The Open Government 2010 Un-Conference was held in Wellington last week.
The event attracted little media attention, but it is apparent that new technology will play a major role in delivering honest and open government. The website says:
A central component is the role that emerging technologies such as infrastructure, cloud computing, Web 2.0, open data and information transparency, can play. It also encompasses issues of policy development and governance, the development of human capital, and the utilisation and understanding of the role of social media. In short how does a "services orientated" and "open" government actually function?
As he promoted the event, panellist David Farrar of Kiwiblog was receiving ideas to make government more open, and I am sure he will use his influence with the National Party Government he is associated with. His many readers were already coming up with ideas of their own, and in recent times, we have seen more openness from our government.
Now, you may recall the Expensegate saga from Britain last year, which featured many MPs and ministers making the most dubious claims.

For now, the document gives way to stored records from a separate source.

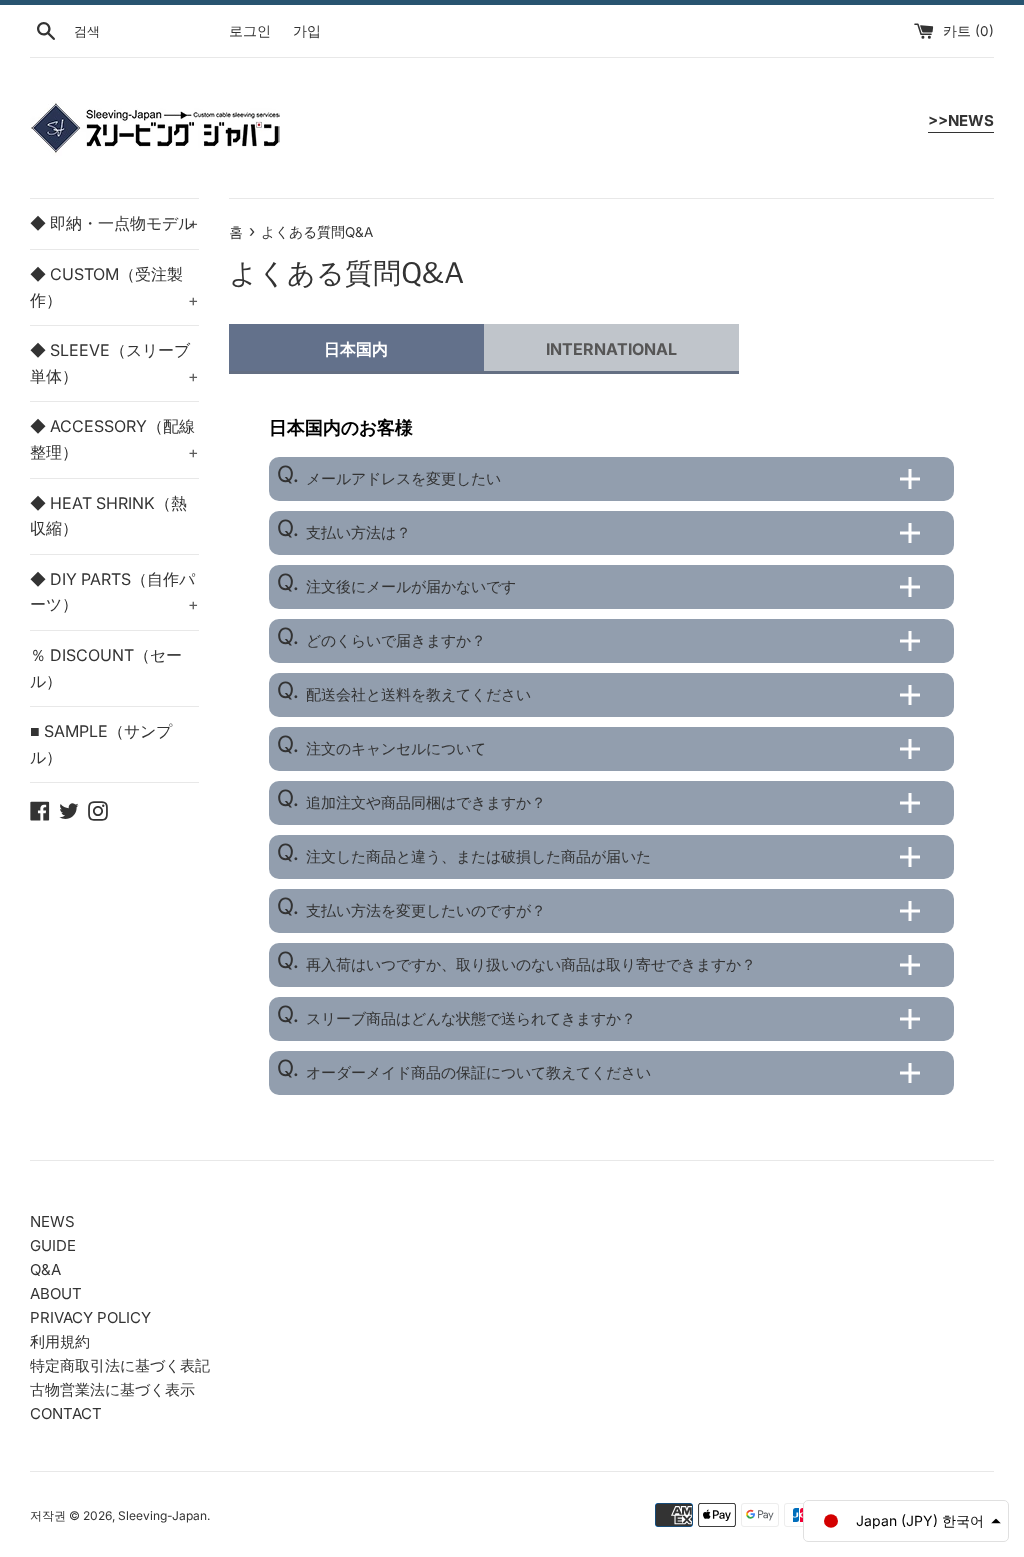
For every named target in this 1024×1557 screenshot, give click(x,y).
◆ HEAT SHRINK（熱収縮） (108, 516)
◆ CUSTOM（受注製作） (114, 287)
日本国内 (356, 349)
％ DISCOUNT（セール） (106, 668)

New Zealand has just had its own Expensegate, an event prompted by Prime Minister John Key agreeing to a media request to open up the expenses claims of MPs and ministers dating back several years.
Though no-one here claimed for moats and duck ponds, we did see several former ministers being demoted for some appalling trougher.

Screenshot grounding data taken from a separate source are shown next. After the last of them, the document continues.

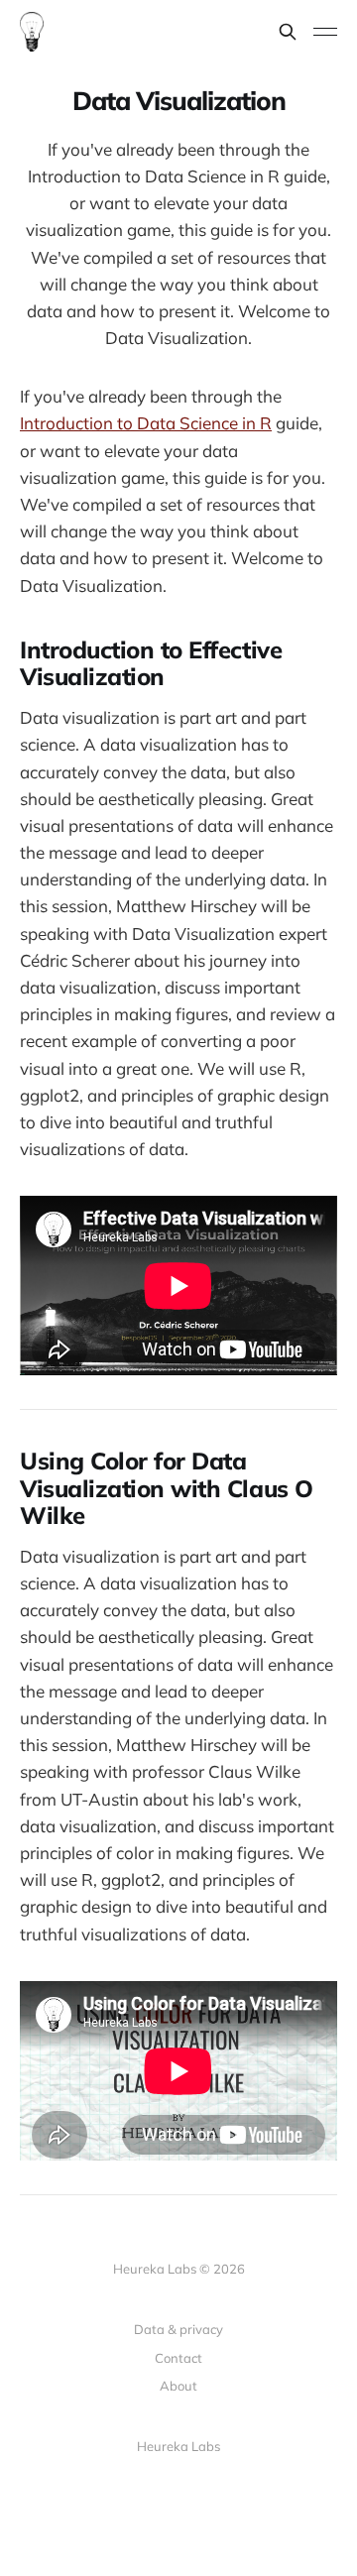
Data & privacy (178, 2329)
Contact (178, 2358)
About (178, 2386)
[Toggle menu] (325, 32)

This country often follows Britain, and so just as the Guardian newspaper enlisted its readers to analyse the many thousands of documents, Fairfax New Zealand performed a similar "crowdsourcing" experiment to much success.
Thus, we discovered the current trade minister likes a few drinks from the mini-bar after a conference and one former Labour minister enjoys massages and bought flowers for his boyfriend.

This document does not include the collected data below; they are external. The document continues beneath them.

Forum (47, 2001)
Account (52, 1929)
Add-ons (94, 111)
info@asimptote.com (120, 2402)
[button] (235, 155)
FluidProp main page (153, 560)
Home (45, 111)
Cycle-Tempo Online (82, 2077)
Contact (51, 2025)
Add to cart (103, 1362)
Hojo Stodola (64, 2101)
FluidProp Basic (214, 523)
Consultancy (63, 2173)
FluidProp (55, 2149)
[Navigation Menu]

Britain has just released more expense claims and the Guardian again repeated its exercise. But knowing their claims will make the papers, it seems British MPs are now better behaved.
For similar reasons, the New Zealand Government has just announced it will similarly also publish the expenses of the governor general.
Back in Britain, its new government has just launched COINS — a huge database showing how public money is spent and where it comes from. A new government website also aims to enlist public support and advice for future cost-cutting. And now we see British deputy PM Nick Clegg launching a website to help voters tell him which laws they would like dropped or changed.
Based on the way we still follow Mother Britain, I am sure such developments will soon find their way to New Zealand.
It might not yet be the Government 2.0 that some people talk about, but we can see how technology will help keep the bastards open, prudent and honest.